Over time your brushes will collect layers and layers of old makeup, along with the oils and dead cells from our skin… not something you should be rubbing all over your freshly washed and primed face.
Before I really ‘got into’ makeup I mainly used my fingers, but I had a blusher brush that I used almost daily. I had been using it for years and never had the inclination to clean it. I was lucky to have really clear skin, but I didn’t realise how matted and scratchy it had gotten until I finally cleaned it, it was like having a brand new brush.
Cleaning your brushes can seem very time consuming, and could result a 24 hours period of drying out, where your brushes are out of action, but it’s totally worth it.
You could schedule in doing eye brushes one week, face brushes the next, or if your like me try and do one huge batch every 2-3 weeks and get it out of the way.
There are so many products out there for brush cleaning, and it can be so daunting, also the requirements can change depending on the type of brush and your makeup routine. If you’re not sure where to start, I’ll share some of my tips and tricks to help you on your way.
Spot cleaning helps loads, I always have either a paper towel or a tissue on the side when I do my makeup, so after using each brush I swipe if over the tissue to get rid of any excess product on the bristles; this is especially useful if you have applied liquid foundation that otherwise gets very dry and cakey.
I also have a little brush spray, just a cheap one from Elf which I can spritz onto the brush to help remove whatever is on there. Another tip is to add some rubbing alcohol into the brush spray, and spritz it over all of your brushes after each use to disinfect between cleans.
When it comes to actually cleaning the brushes my favourite solution is half olive/canola oil and half antibacterial washing up liquid. The oil helps loosen the makeup from the bristles, whilst also conditioning them to be super soft. The washing up liquid kills germs and removes any grease leftover from the oil. Not only is this affordable and effective mixture, but something most people will already have at home!
I’ve created a short tutorial to show how I do this; I highly recommend a brush cleaning pad, but if you haven’t got one, swirling the brush on your palm will work or you can get creative with what you use.

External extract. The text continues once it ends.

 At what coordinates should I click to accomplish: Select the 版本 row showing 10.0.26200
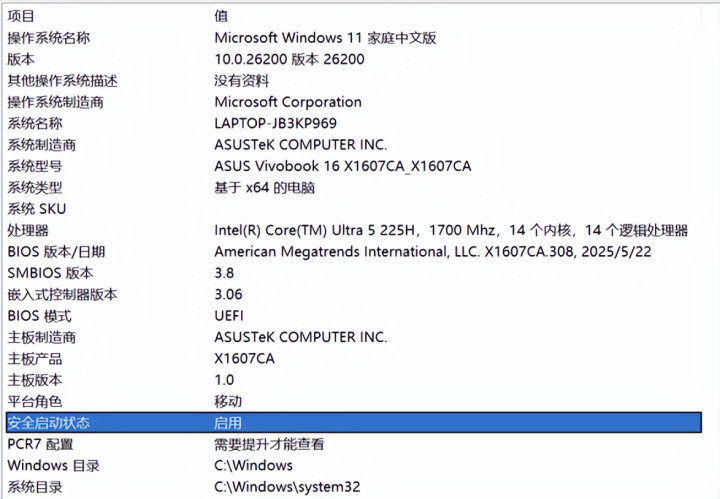21,59
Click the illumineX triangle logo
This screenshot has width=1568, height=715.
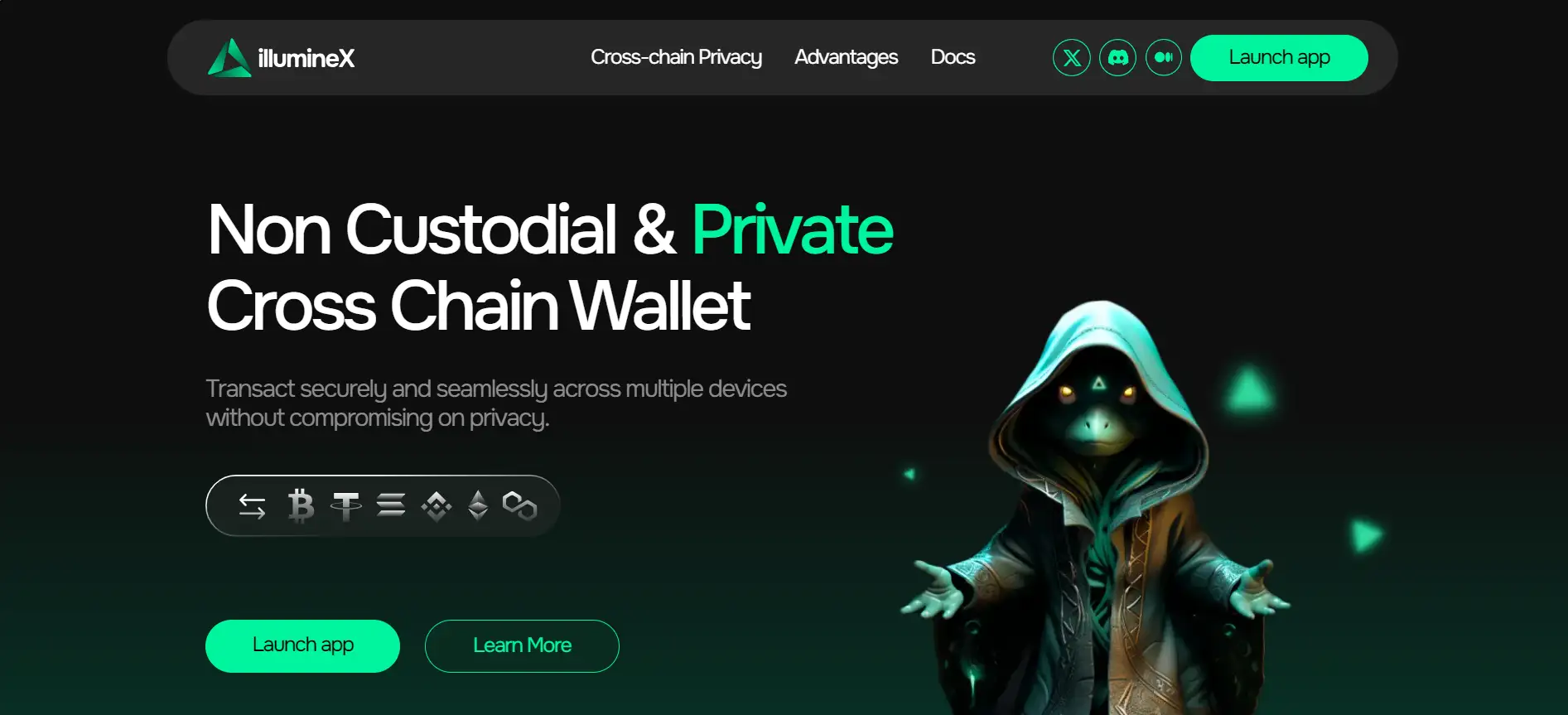point(229,58)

All of my brushes are either synthetic or a mixture of synthetic and natural. Brushes that are completely natural require a bit more TLC; I would recommend researching cleaning routines specifically for natural brushes (I recommend Stephanie Nicole’s guide on YouTube ) or contacting the manufacturer and asking them for recommendations.

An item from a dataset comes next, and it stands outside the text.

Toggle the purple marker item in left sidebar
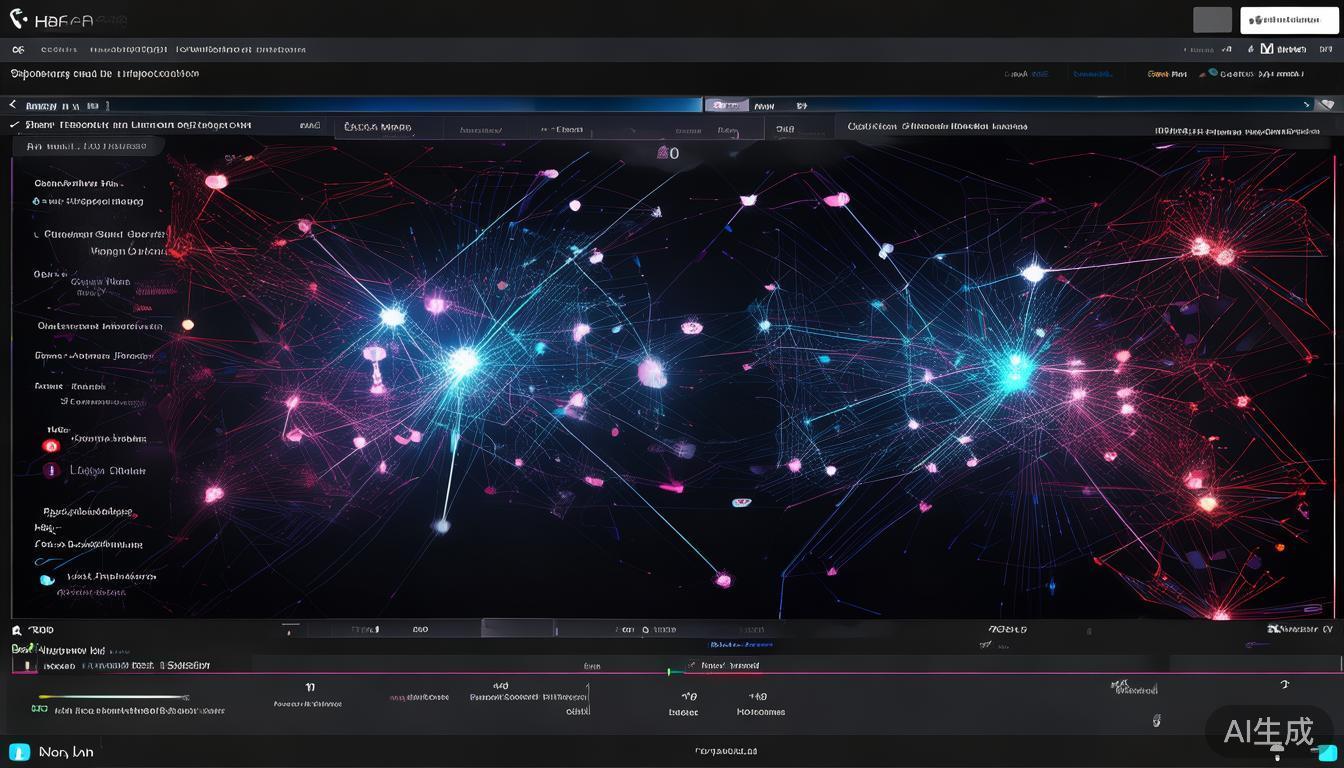(x=51, y=470)
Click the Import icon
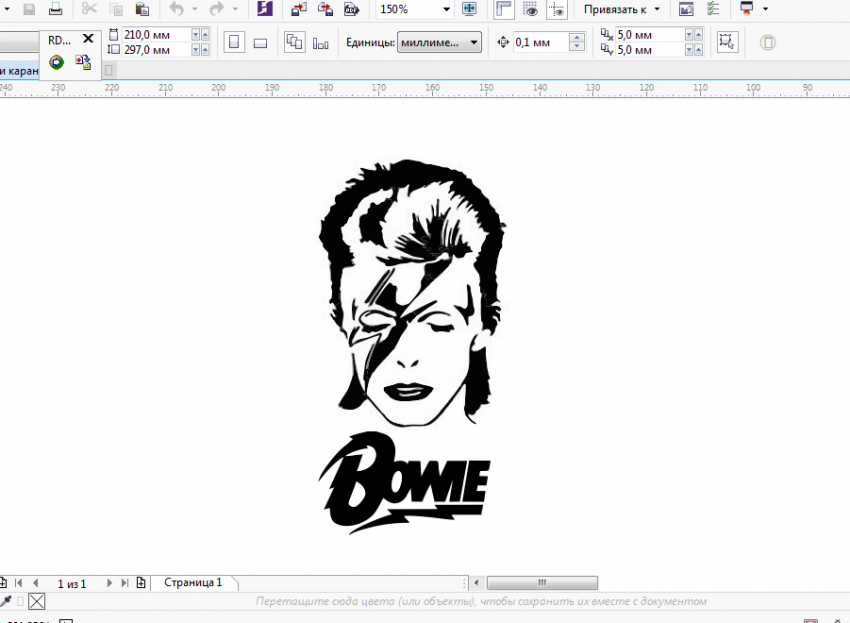The image size is (850, 623). pos(299,9)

I have to stress; you should always point the bristles down, and let them dry either lying flay or prop the handle up a little; you do not want any water soaking up into the ferrule and loosening the glue holding the bristles in place.
Another point to make, which I don’t see stressed enough, is make sure you dry off and moisture from the brush handle and ferule itself to stop rusting, loss of colour or general wear of your brushes.

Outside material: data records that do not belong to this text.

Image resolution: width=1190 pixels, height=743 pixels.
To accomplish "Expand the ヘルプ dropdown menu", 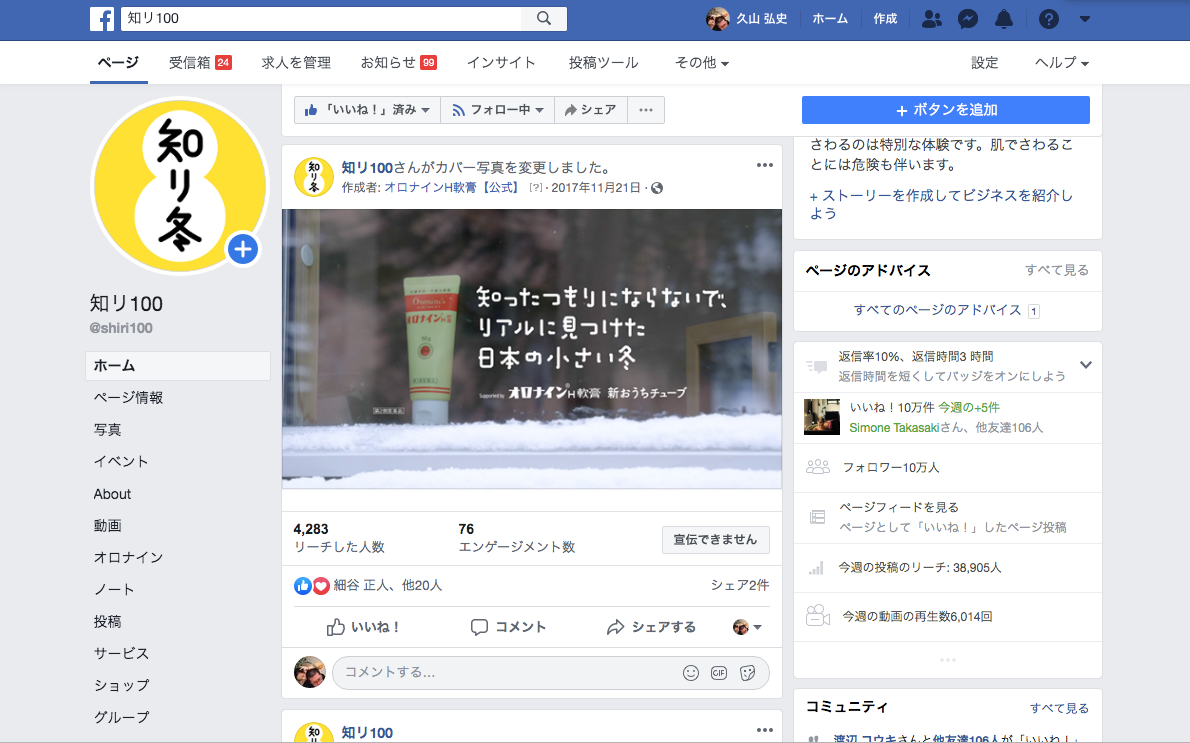I will pos(1061,63).
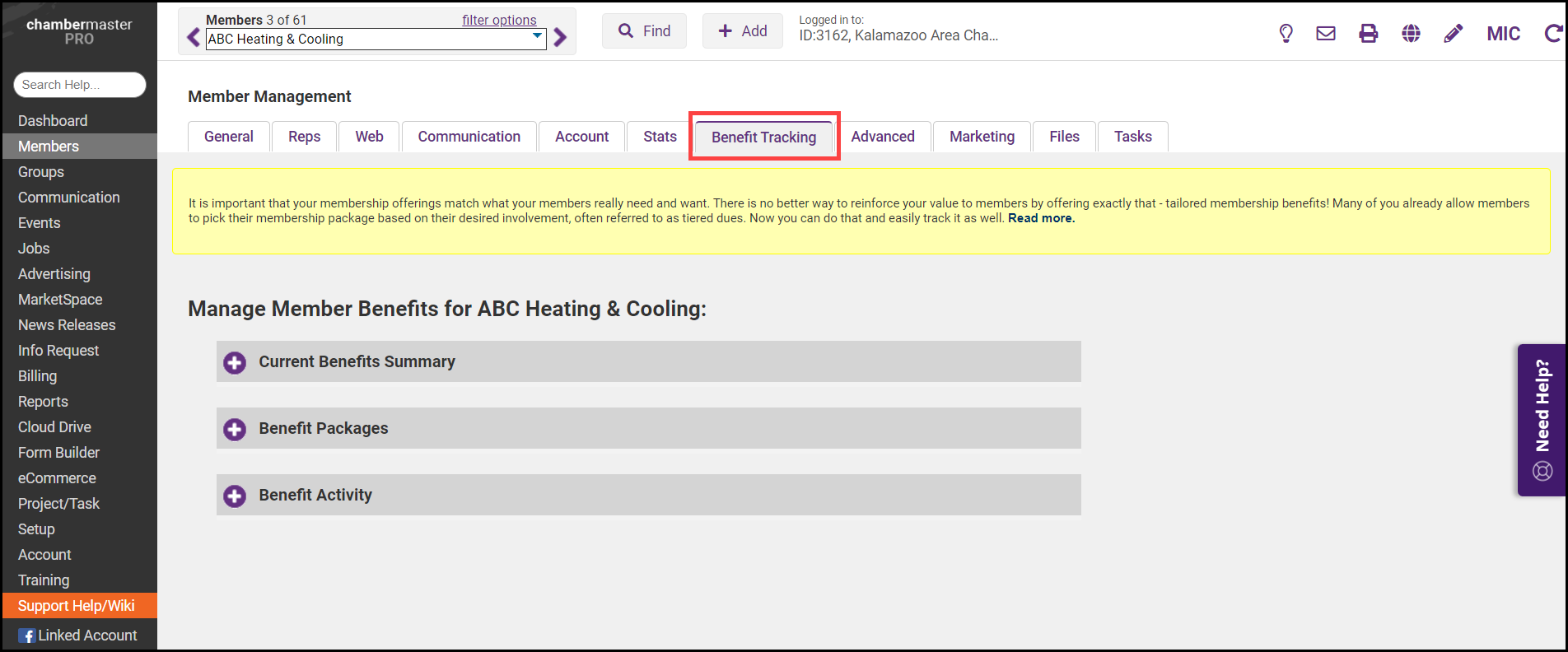Go to previous member arrow
This screenshot has width=1568, height=652.
[x=194, y=38]
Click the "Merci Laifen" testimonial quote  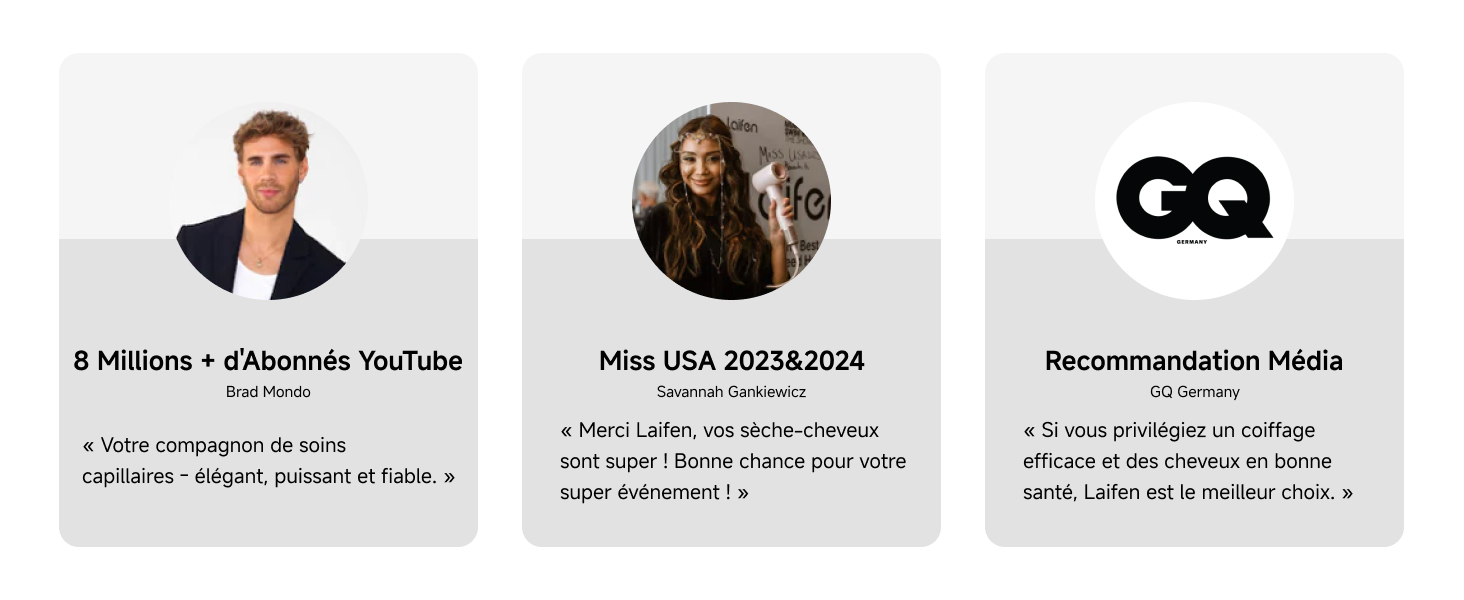click(x=731, y=461)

Once your brush is clean, you can gently squeeze any excess water out, but make sure you are not pulling on the bristles. I like to do this with a super absorbent microfibre towel to help speed up the drying process. You should also ‘re-shape’ the bristles and ensure they are not splayed out.
If you have invested in some good brushes, it can be quite scary smothering them in cleaning solutions and water, but be gentle, take the time and care, and you will extend the life of your brushes.
I’d love to hear your tips and tricks!